Top of Extracted data

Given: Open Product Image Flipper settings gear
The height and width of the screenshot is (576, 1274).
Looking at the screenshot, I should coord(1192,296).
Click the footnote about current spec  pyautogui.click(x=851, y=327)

Bottom of Extracted data
Top of Extracted data

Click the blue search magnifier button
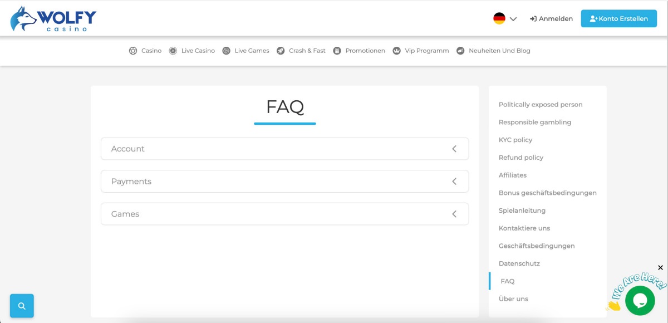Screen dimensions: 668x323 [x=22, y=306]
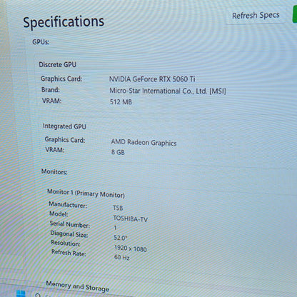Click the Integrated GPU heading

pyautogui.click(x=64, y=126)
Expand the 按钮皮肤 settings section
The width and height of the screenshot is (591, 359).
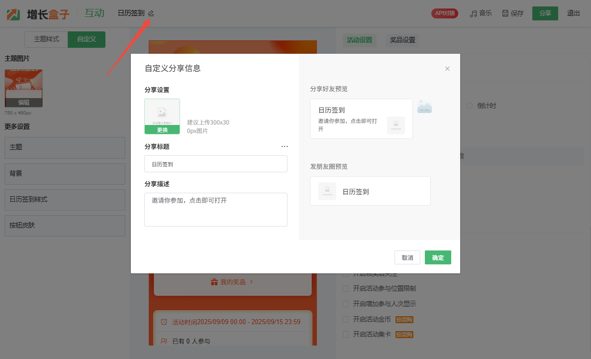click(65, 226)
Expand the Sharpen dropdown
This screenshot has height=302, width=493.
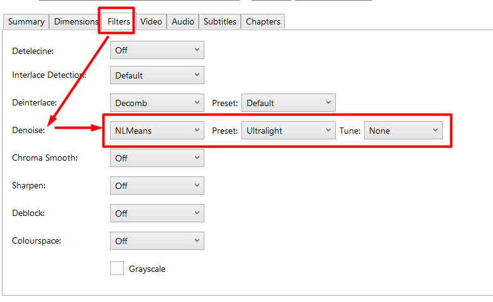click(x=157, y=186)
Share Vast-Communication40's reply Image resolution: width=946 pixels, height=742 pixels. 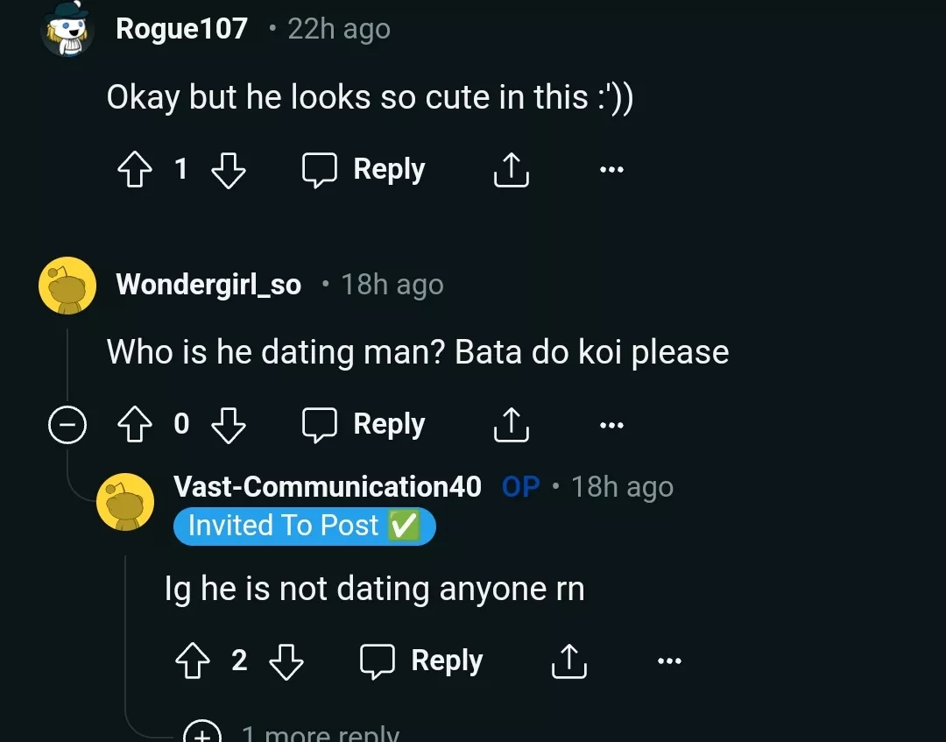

Bottom of Extracted data

-- Your objective --
Transcribe exactly the lines above, beginning at the one with "Click the blue search magnifier button" and going up to and including the one with "Share Vast-Communication40's reply". Pictures do not belong in the copy.

-- Written answer --
Click the blue search magnifier button
Screen dimensions: 668x323 [x=22, y=306]
Click the Integrated GPU heading

pyautogui.click(x=64, y=126)
Expand the 按钮皮肤 settings section
The width and height of the screenshot is (591, 359).
click(65, 226)
Expand the Sharpen dropdown
This screenshot has height=302, width=493.
click(x=157, y=186)
Share Vast-Communication40's reply Image resolution: width=946 pixels, height=742 pixels. 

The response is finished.